I look forward to discussing @NiallODowd’s latest book, Lincoln & the Irish with him at a function this evening. It’s a fine account of Lincoln’s interaction with Irish immigrants. pic.twitter.com/8BuXeP4UpF
— Daniel Mulhall (@DanMulhall) April 4, 2019
The audience of Washington Irish and some Lincoln devotees were attentive and intrigued.
Time and again I have come across Irish Americans saying how little of the hidden history of the Irish and Lincoln they knew.
Despite the fact that his newly-minted Republican Party was not just anti-slavery but anti-Irish too, Lincoln clearly admired and got along with the sons and daughters of Erin.
Perhaps it went back to his children’s nannies who were all Irish, one of whom, Mary Gordon, he was especially close to as she seemed the only one who could calm the volatile and moody Mrs.

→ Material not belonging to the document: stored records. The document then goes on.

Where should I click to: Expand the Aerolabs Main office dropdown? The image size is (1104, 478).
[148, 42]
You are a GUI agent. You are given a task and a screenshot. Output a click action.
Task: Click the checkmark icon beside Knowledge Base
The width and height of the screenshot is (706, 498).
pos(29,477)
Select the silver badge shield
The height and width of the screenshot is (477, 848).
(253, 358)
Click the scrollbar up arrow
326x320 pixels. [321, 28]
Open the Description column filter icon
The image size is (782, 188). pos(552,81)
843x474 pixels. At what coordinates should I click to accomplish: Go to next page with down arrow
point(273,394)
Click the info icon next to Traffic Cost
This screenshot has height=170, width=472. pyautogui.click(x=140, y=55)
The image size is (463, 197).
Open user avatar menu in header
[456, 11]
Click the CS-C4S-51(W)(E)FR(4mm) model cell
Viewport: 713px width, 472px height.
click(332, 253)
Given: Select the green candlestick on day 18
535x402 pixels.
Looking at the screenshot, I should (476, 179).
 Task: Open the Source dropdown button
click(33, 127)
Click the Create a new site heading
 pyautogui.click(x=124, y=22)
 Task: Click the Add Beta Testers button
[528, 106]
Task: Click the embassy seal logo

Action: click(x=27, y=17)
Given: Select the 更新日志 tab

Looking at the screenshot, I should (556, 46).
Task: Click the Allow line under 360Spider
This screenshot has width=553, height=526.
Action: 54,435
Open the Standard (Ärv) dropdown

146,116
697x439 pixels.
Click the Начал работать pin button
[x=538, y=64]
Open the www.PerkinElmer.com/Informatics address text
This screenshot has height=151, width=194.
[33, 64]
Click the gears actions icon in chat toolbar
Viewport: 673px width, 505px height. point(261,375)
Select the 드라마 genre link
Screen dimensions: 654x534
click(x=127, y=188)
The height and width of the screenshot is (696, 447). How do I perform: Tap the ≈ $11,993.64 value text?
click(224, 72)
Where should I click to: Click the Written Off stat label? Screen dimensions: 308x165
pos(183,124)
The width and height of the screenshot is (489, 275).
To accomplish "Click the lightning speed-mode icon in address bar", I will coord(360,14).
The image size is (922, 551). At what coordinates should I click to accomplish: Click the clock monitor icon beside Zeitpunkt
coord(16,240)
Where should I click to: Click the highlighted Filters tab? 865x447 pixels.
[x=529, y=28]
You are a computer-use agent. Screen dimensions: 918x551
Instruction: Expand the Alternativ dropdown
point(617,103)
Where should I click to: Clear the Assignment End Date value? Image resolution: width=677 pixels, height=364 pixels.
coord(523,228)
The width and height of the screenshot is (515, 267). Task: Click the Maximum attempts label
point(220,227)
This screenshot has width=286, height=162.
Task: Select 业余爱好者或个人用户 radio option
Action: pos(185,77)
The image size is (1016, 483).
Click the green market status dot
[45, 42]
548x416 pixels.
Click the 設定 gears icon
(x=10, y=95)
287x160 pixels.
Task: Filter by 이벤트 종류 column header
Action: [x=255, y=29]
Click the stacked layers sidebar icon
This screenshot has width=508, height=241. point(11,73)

Lincoln.
At his summer White House at the Old Soldiers Home, he met and spoke with hundreds of Irish. Injured during the war, they had no family support being recent immigrants. He would have heard Irish spoken. He made clear in his writings he liked them dearly.
Indeed, a contemporary journalist complained bitterly that a “Hibernian cabal” surrounded Lincoln in the White House and indeed, there were staffers called McManus, Burke, Mangan, McGee, Forbes, the list went on.
On the night he died, two Irishmen were on the coach that bore him to the theater. Francis Burke was driving, Charlie Forbes from Dublin was the footman. Later, Forbes waiting in the theater anteroom was the last man to encounter John Wilkes Booth on his way to assassinate the president.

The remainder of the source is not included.